The section of the Constitution alleged to be here violated was clearly enacted by our founding fathers to preserve the right of choice to the people, either directly or through their designated agents, the justices of the county court. Nowhere can we find nor have we been cited where the Legislature may place one of their choice in an office in the place of another for the identical office.
In Davidson County v. Elrod, 191 Tenn. 109, 232 S.W.2d 1, this Court speaking through Mr. Justice Tomlinson well expressed the doctrine of elision and when it should be applied. We feel that the Chancellor properly applied the doctrine under the authority thus last cited.

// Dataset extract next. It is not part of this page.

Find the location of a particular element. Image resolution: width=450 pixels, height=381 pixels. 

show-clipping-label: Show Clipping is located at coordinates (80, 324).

Private Acts in order to justify their existence must meet the test of reasonable and real or substantial changes in the law as it exists and must not be merely colorable so as to satisfy the whims of certain individuals. Where the Private Act attempts to name an officer or officers in the Act, that is, make an appointment or have interim appointments, an added obstacle which requires different treatment also comes into play. In satisfying this later test, it must appear, not only that there have been real and substantial changes made in the Private Act, but also that there is created "an entirely new office". Grindstaff v. Carter County, 152 Tenn. 605, 279 S.W. 1041.
We have very painstakingly considered and read all of the authorities cited by the respective parties hereto and have concluded that the Chancellor was correct in his decree entered below.
For the reasons above stated the Judgment below must be affirmed.
PREWITT, Justice, not participating.